The groundbreaking treatment, delivered through viral gene therapy, is being hailed as a historic leap in medicine and a life-changing breakthrough for millions with hereditary hearing loss.
The therapy works by delivering a corrected version of the OTOF gene directly into the inner ear.
This gene is responsible for producing otoferlin, a crucial protein that allows sound signals to travel from the ear to the brain.
Without it, patients are unable to process sound.
After treatment, participants who had never heard a sound before began to recognize voices, music, and everyday noises.
In clinical trials, patients ranging from one to 24 years old experienced remarkable improvements.
Within just a month of receiving the therapy, most participants regained partial hearing.
Six months later, all ten participants showed significant progress.
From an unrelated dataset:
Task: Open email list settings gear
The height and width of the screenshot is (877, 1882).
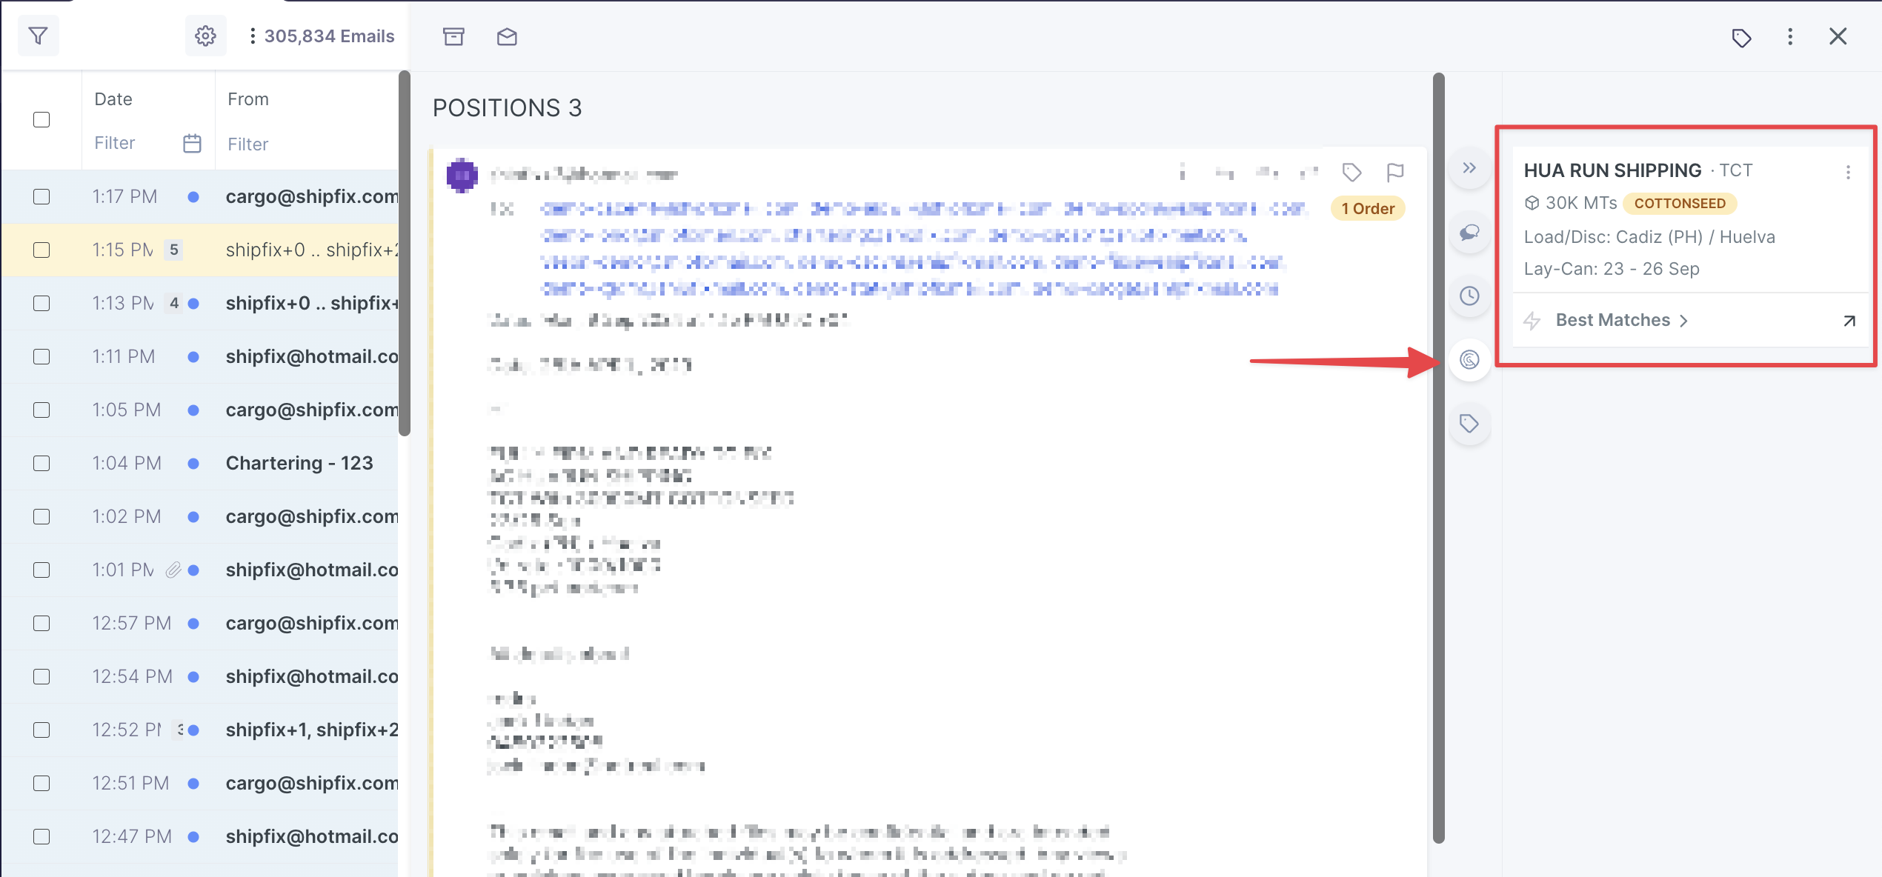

The average sound level they could detect improved from 106 decibels a level of profound deafness to 52 decibels, considered within the range of functional hearing.
“This is a huge step forward in the genetic treatment of deafness, one that can be life-changing for children and adults,” said Maoli Duan, consultant and docent at Karolinska Institutet in Sweden and one of the study’s corresponding authors.
Researchers used an adeno-associated virus (AAV), a harmless viral carrier, to deliver the corrected OTOF gene into the cochlea.
The procedure involved a single injection through the round window, a delicate membrane at the base of the inner ear.
Moreover, scientists observed that younger patients responded more quickly, highlighting the brain’s ability to adapt during early development.
However, adults in the trial also reported noticeable improvements, proving the therapy’s broad potential.
Beyond restoring hearing, the study highlights the vast possibilities of gene therapy for other inherited conditions.
Instead of managing genetic disorders, this approach aims to cure them at the source.
The trial was a collaboration between Karolinska Institutet in Sweden, Zhongda Hospital in China, and several universities.
It was partly funded by Otovia Therapeutics Inc., the company behind the therapy.
The breakthrough signals a future where hereditary deafness could become preventable.